Though its audience size is far from overwhelming, it still helps offset the steady downward trickle of traditional radio listeners. Of those who had recently listened to Internet radio, 34% said they had heard a simulcast of a traditional AM/FM online station.19 More important, according to the Bridge Ratings Group, this number has gone up 41% from January 2007 to April 2007. Growth may be hindered however by a recent regulatory change that increased royalty fees for online radio providers. ( See Economics section for more details.)

This growth has been noted by some in the industry who believe radio’s digital push should focus on Internet radio rather than HD. John Hinnen, vice president for radio news programming at station CFTR 680 in Toronto, believes we will all be listening to the radio via the Internet in our cars in the not-so-distant future. Speaking to the National Association of Broadcasters in Las Vegas in 2007, he suggested that news programmers offer listeners ways to personalize the news by creating music or news content from a vast menu of options.

That anytime-anywhere philosophy could have growth potential. As of 2007, the majority of Internet radio listening (52%) occurred at work, whereas most traditional AM/FM listeners tuned in from the car.20 But if wireless Internet was more universal, Internet radio could be freed from the computer.

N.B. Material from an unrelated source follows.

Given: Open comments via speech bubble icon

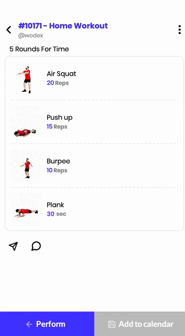Looking at the screenshot, I should 36,246.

To get some sense of wireless Internet availability, the CEO of American Media Services-Internet, Reed Bunzel and Laramie Guest, the company’s vice president for engineering, drove 100 miles – from San Jose, Calif., to San Francisco and back — in November 2007 while streaming radio from a laptop. They experienced a nearly flawless signal for the whole trip. Bunzel said, “The underlying incontrovertible truth is that Internet radio no longer is tied to a cable and a surge protector. It is just as portable as terrestrial radio, it doesn’t have to appeal to a mass audience, it can be personal and interactive in nature, and almost anyone can join the club.” 21 Whether this extent of steady streaming would be available in other parts of the county is questionable. Still, it does suggest the potential of wireless Internet radio.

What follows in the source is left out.